RATIONALE: In rats, the period of maximal seizure susceptibility coincides with the 2nd and the 3rd weeks of postnatal life, a time when NMDA receptors are transiently over expressed. In this period, CA1 pyramidal neurons of the hippocampus undergo a period of enhanced sensitivity to NMDA, which is expressed by large influxes of Ca2+, but the brain is highly resistant to neurodegeneration. Knockdown of the NR1 receptor was used as a strategy to reduce or prevent the propagation of seizures during this time when the brain is still resistant to damage.
METHODS: NR1 antisense oligonucleotides (ODNs) were microinfused into different locations along the hippocampal axis (subiculum, CA1, hilus) and into the parietal cortex of rat pups (P13) for 2-3 days. Seizures were subsequently induced by NMDA (i.c.v) or kainic acid (KA) (i.p.). Electrographic activity was monitored with in-depth bipolar electrodes in hippocampus and cortex. For specificity, NR2 AS-ODNs were administered and NR1 and NR2A/B immunohisotochemistry was carried out in control (e.g. sense, missense, buffer) and experimental groups.
RESULTS: The spread of the NR1 AS-0DN was small so that different areas of the hippocampus or cortex were preferentially labeled. Ipsilateral infused NMDA (2-25 nmol) produced electrographic seizures in all of the missense and sense treated controls (n = 13). In 3 controls, NMDA infusions led to immediate spikes but they quickly died down. In contrast, after NR1 knockdown, no changes in baseline activity were observed in 5 of 12 cases, 4 showed highly reduced spike activity and 3 showed some spikes that quickly disappeared. Following cortical knockdown and KA-induced seizures, long bouts of bilateral body tonus and synchronous activity in the electroencephalogram were reduced. Unexpectedly, NR1-AS ODN infusions into the subiculum revealed selective silver staining of CA1 neurons after KA. Immunohistochemistry confirmed specificity that NR1 receptor protein was preferentially decreased in the ipsilateral hemisphere. There was no effect with similar infused doses of NR2 AS-ODNs.

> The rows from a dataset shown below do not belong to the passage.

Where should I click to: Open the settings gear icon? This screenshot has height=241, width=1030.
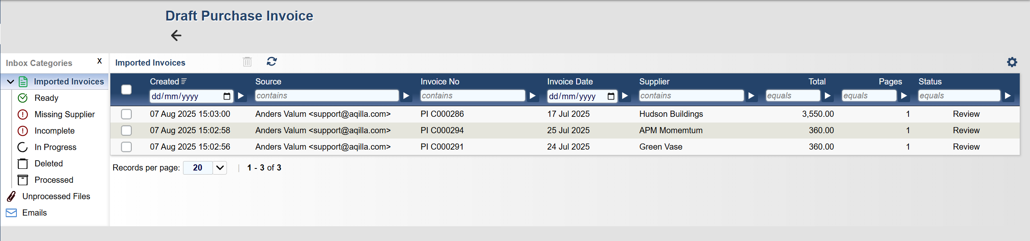(1012, 62)
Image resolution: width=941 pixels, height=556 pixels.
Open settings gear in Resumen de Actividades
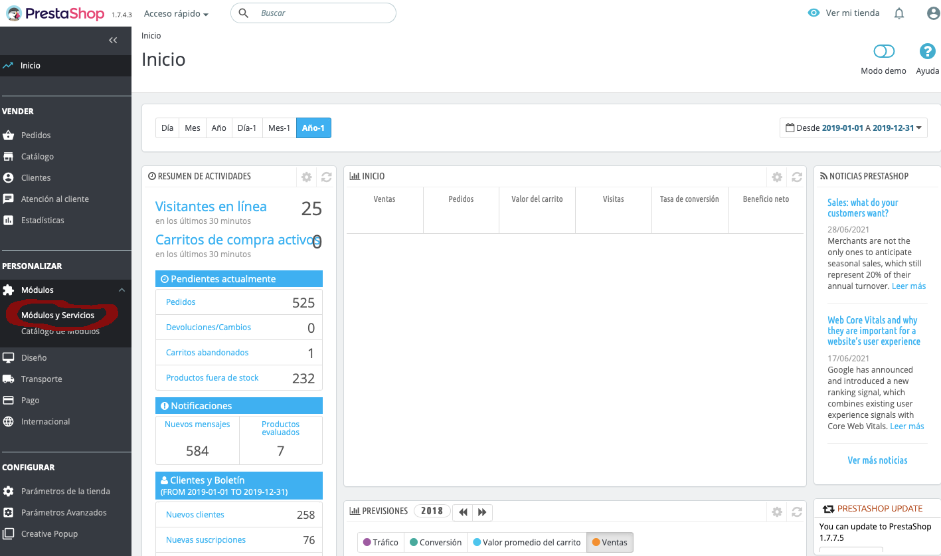[306, 177]
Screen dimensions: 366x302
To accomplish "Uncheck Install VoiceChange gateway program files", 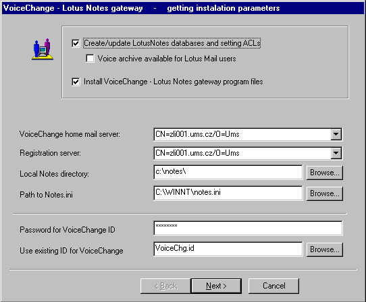I will [x=76, y=82].
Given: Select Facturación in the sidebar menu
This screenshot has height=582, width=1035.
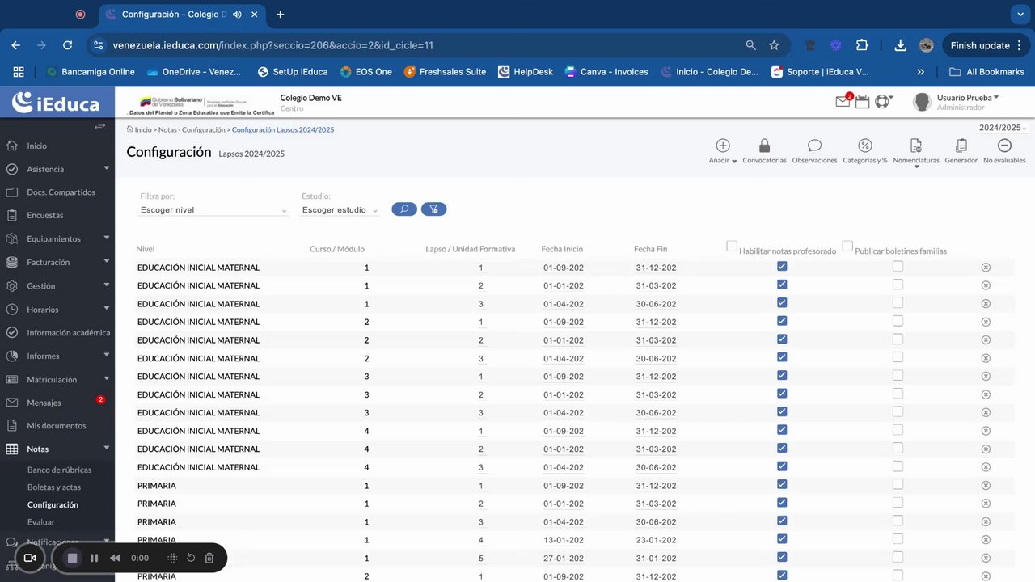Looking at the screenshot, I should (x=49, y=263).
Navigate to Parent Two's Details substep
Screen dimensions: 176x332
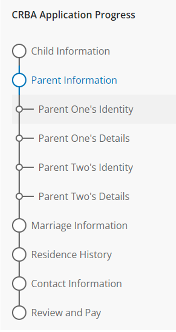(84, 196)
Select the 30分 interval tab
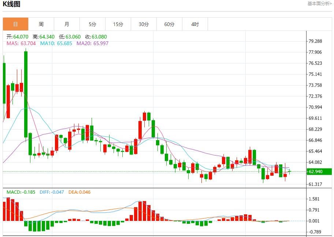The width and height of the screenshot is (334, 237). click(144, 24)
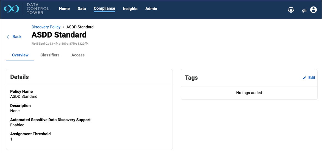Open the chip icon in header
322x154 pixels.
point(291,10)
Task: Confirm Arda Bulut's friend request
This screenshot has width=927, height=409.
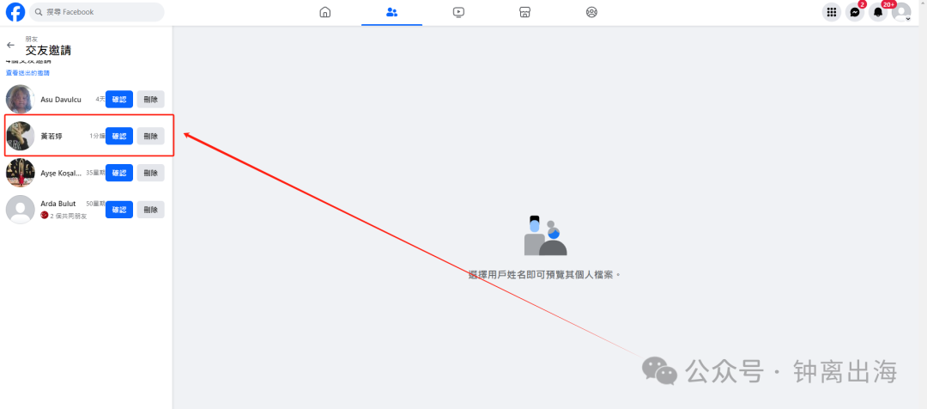Action: pyautogui.click(x=119, y=210)
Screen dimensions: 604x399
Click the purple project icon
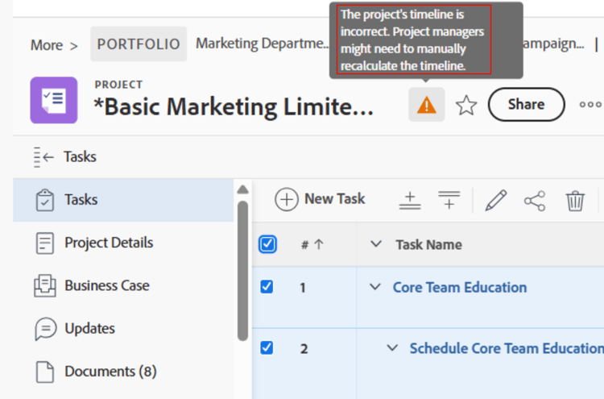pos(54,101)
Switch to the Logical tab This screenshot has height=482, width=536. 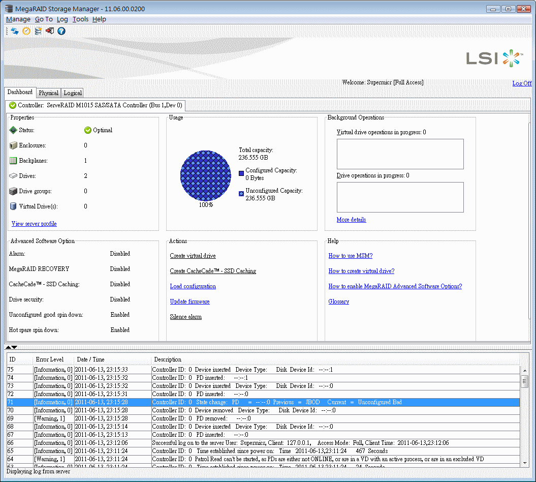pos(73,93)
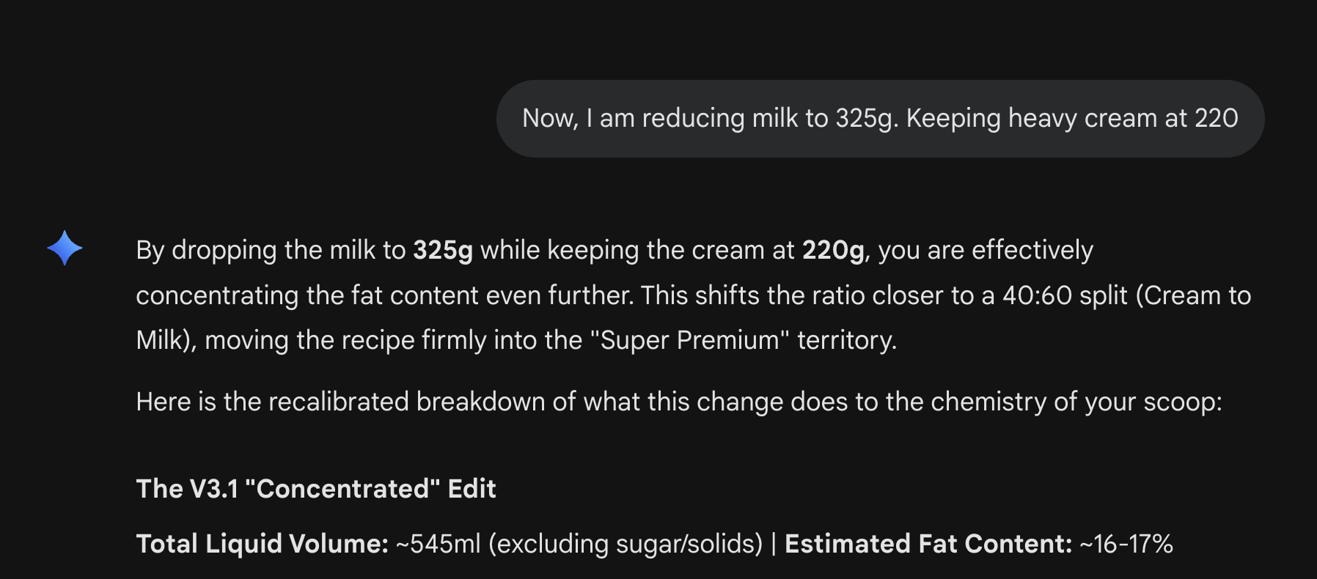Click the user message bubble about reducing milk
Image resolution: width=1317 pixels, height=579 pixels.
point(879,119)
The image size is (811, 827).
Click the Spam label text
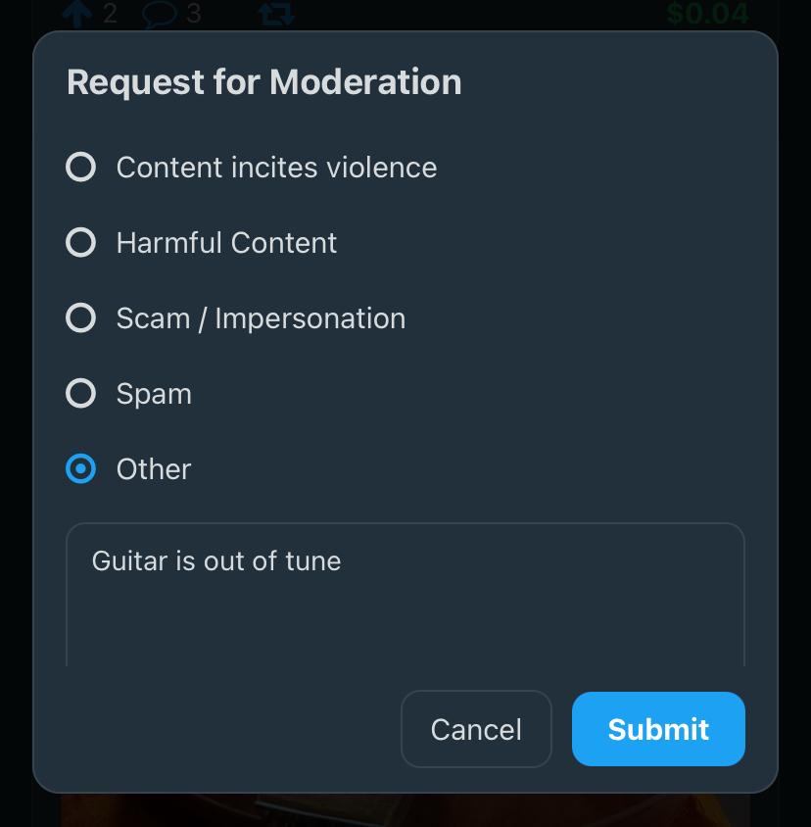pos(154,395)
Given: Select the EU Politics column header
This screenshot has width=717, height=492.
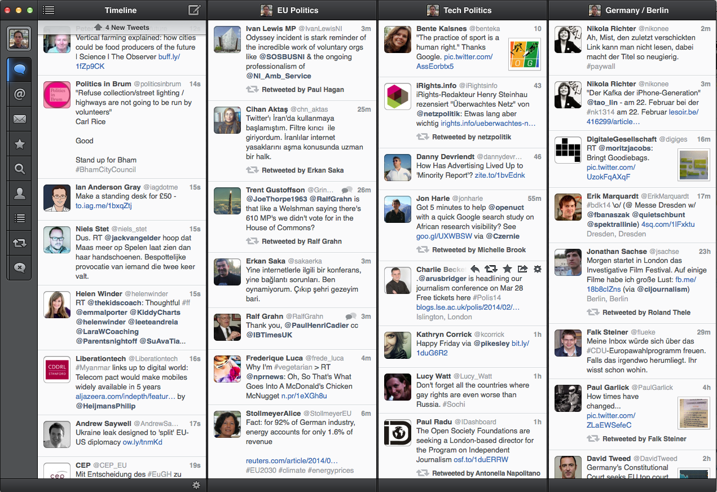Looking at the screenshot, I should click(x=292, y=10).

CONCLUSIONS: The data indicate that NR1 knockdown preferentially reduces NMDA-induced seizures. In addition, NR1 knockdown can reduce the severity of seizures even when another compound such as KA is introduced systemically. However, under certain conditions the CA1 seizure-induced damage occurs prematurely. Therefore, high constituent levels of NR1 subunits in development appear to influence survival of CA1 neurons following status epilepticus. The use of NMDA receptor AS-ODNs to block seizures in childhood epilepsy may prevent occurrence of seizures and damage in adulthood.